⟨

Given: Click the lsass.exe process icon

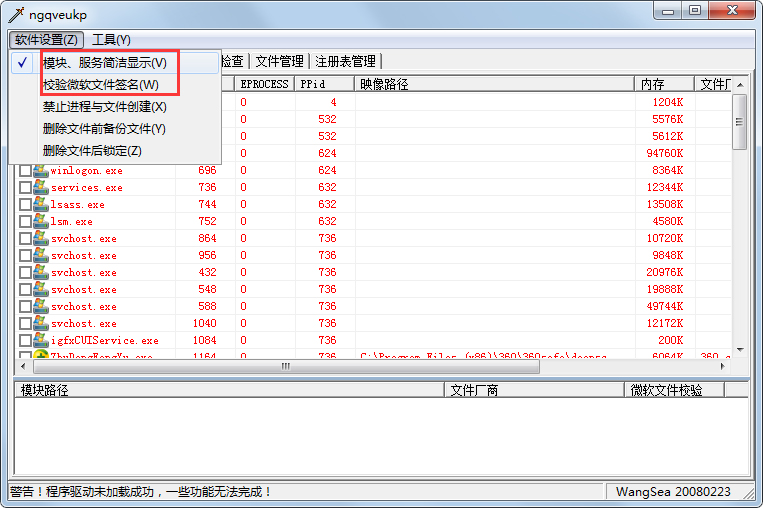Looking at the screenshot, I should point(41,205).
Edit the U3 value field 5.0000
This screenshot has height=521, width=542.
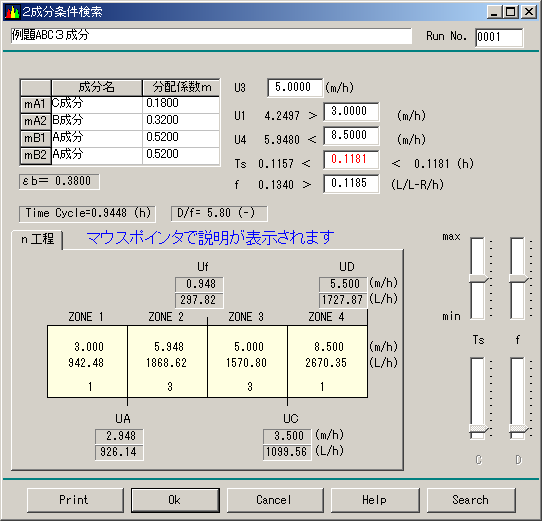(295, 87)
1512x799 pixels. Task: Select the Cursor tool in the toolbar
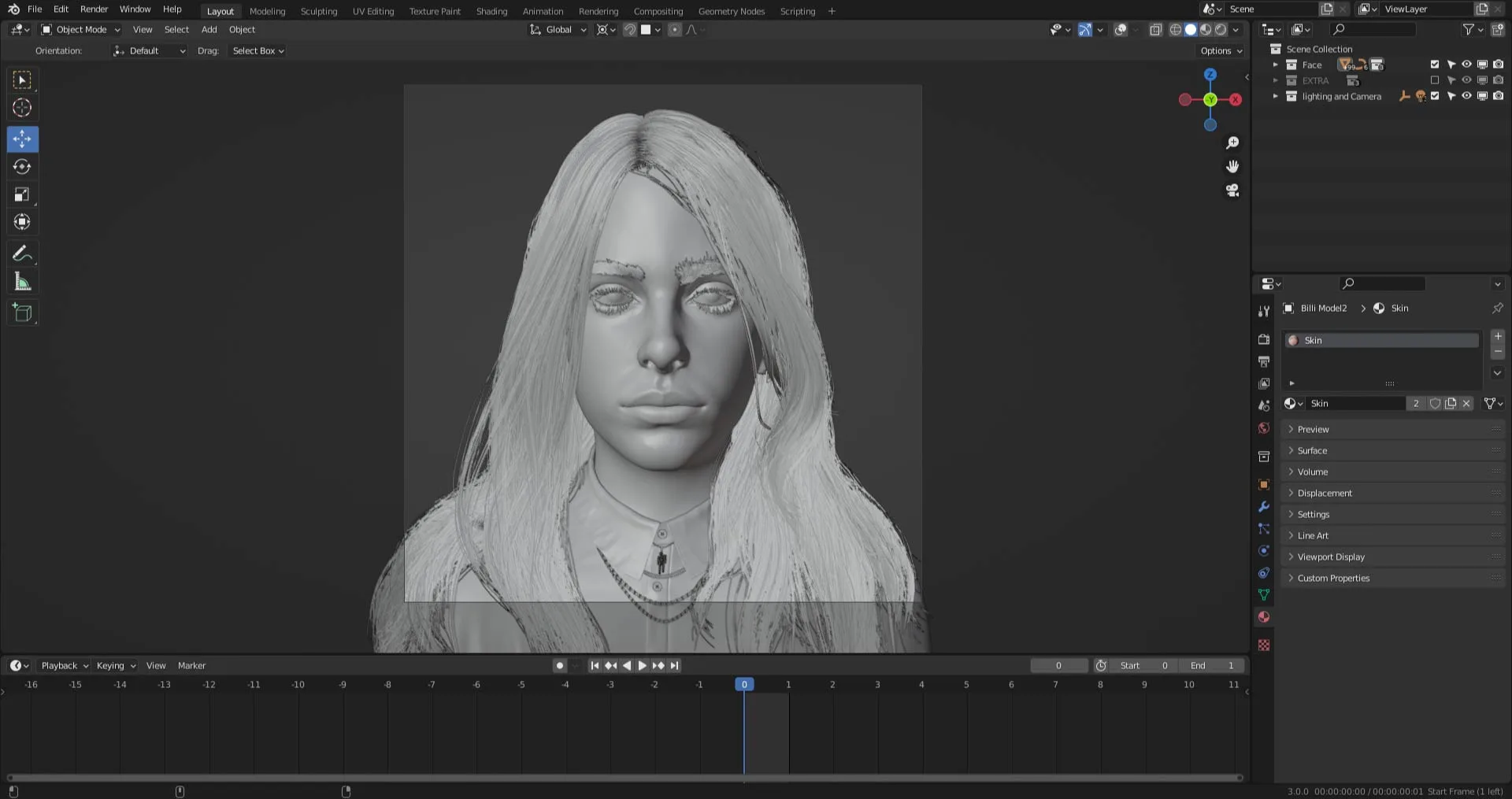click(x=22, y=108)
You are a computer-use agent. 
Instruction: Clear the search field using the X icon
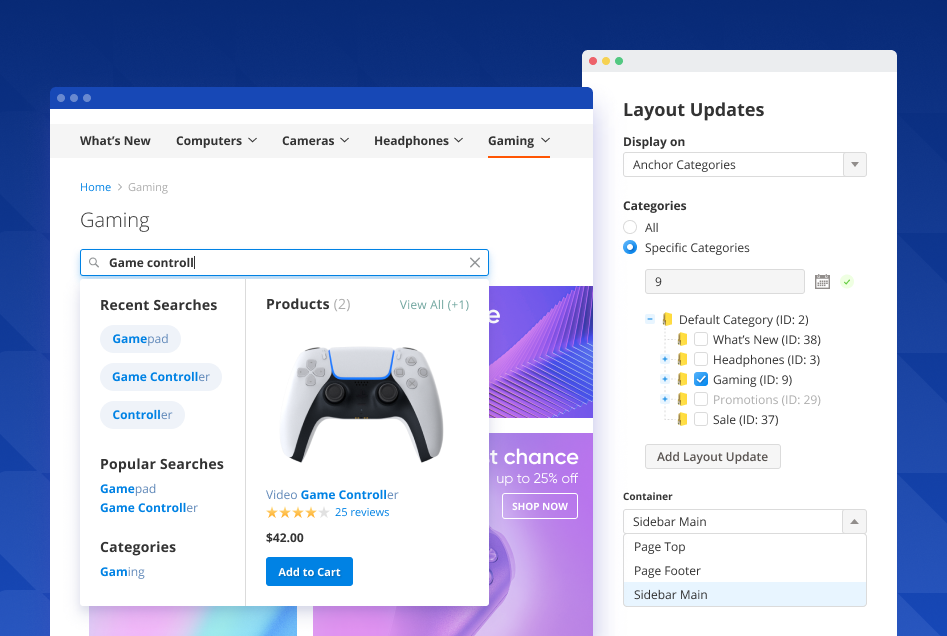pyautogui.click(x=475, y=262)
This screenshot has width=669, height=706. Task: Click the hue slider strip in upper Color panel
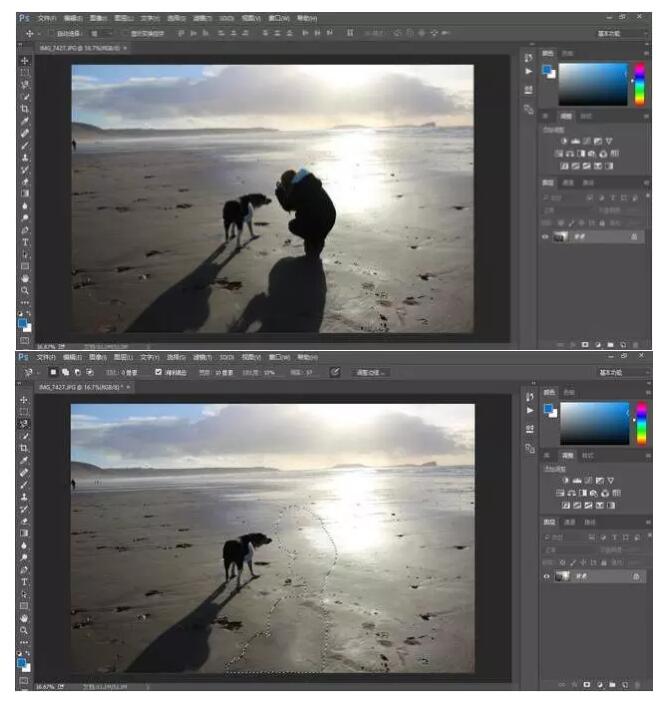639,85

⟩

DESCRIPTION OF THE TASK: Each line of the data above needs to be retyped as it is, without any picture.

WRITTEN REPLY:
Given: Click the lsass.exe process icon

Looking at the screenshot, I should point(41,205).
Edit the U3 value field 5.0000
This screenshot has height=521, width=542.
(295, 87)
1512x799 pixels. Task: Select the Cursor tool in the toolbar
click(x=22, y=108)
You are a computer-use agent. 
Instruction: Clear the search field using the X icon
pyautogui.click(x=475, y=262)
This screenshot has width=669, height=706. Task: Click the hue slider strip in upper Color panel
639,85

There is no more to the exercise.